COMUNE DI MONTEBELLO VICENTINO
ASSESSORATO ALLA CULTURA
Invito
MOSTRA ANTOLOGICA di *PIERO FRANCESCHETTI*
Inaugurazione: *sabato 25 ottobre 2008* - ore *18,00 *
Biblioteca Civica di Montebello Vicentino
Apertura: dal 25/10/2008 al 09/11/2008, tutti i giorni
dalle 16,00
alle 19,00
Perché una mostra antologica di Piero Franceschetti a
Montebello?
A Montebello Piero ha lasciato l’eredità di affetti, nel
territorio
abitano infatti l’unica figlia e i nipoti e ancor più
perché
la sua vita è stata talmente dedita all’arte, alla pittura
e alla poesia, così impregnata dall’amore per la sua terra, il
Polesine,
da poter essere additata come una testimonianza, un esempio. Egli di
sé
diceva: “Ho sempre lavorato per l’anima mia”. Non per il mercato o per
la fama, ma per un bisogno della sua anima.

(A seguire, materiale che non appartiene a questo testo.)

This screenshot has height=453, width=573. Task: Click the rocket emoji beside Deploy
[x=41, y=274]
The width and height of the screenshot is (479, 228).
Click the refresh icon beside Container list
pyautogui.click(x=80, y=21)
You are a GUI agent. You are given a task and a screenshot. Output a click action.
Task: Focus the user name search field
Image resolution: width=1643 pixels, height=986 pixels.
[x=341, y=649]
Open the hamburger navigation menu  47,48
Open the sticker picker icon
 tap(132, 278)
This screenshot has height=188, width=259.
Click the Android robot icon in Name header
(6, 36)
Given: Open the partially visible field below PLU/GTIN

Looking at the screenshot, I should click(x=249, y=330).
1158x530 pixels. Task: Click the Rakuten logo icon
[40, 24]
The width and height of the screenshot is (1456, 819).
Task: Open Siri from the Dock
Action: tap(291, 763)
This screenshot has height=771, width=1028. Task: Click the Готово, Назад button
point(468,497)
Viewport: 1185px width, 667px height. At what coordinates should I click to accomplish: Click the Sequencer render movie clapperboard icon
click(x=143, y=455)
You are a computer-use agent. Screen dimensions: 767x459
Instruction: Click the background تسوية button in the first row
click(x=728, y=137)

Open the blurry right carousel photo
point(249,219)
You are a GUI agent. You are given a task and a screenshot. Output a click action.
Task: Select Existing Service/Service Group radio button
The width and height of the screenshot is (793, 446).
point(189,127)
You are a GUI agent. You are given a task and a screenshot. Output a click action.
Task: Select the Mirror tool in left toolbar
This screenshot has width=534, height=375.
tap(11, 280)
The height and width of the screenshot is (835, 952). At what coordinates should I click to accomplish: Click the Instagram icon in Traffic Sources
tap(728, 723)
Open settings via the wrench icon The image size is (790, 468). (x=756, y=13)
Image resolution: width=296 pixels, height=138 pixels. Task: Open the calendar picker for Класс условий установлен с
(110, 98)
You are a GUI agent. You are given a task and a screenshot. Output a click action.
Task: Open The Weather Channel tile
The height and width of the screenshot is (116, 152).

Era nato nel 1910 a Villamarzana in provincia di Rovigo.
Da fanciullino
– ricorda nelle sue memorie – riempiva i quaderni di ghirigori, fregi e
simboli; poi più grandicello cominciò a guardarsi
intorno,
alle vie e alle case del paese, ai visi delle persone amate, e furono
queste
immagini che divennero motivi d’indagine grafica, di ricerca di forme.
Ovunque andasse teneva con sé un blocco di fogli dove annotava
il
paesaggio, le figure, i lavoranti dei campi. Qualsiasi strumento andava
bene: la matita, il carboncino, la stilografica, l’inchiostro di china.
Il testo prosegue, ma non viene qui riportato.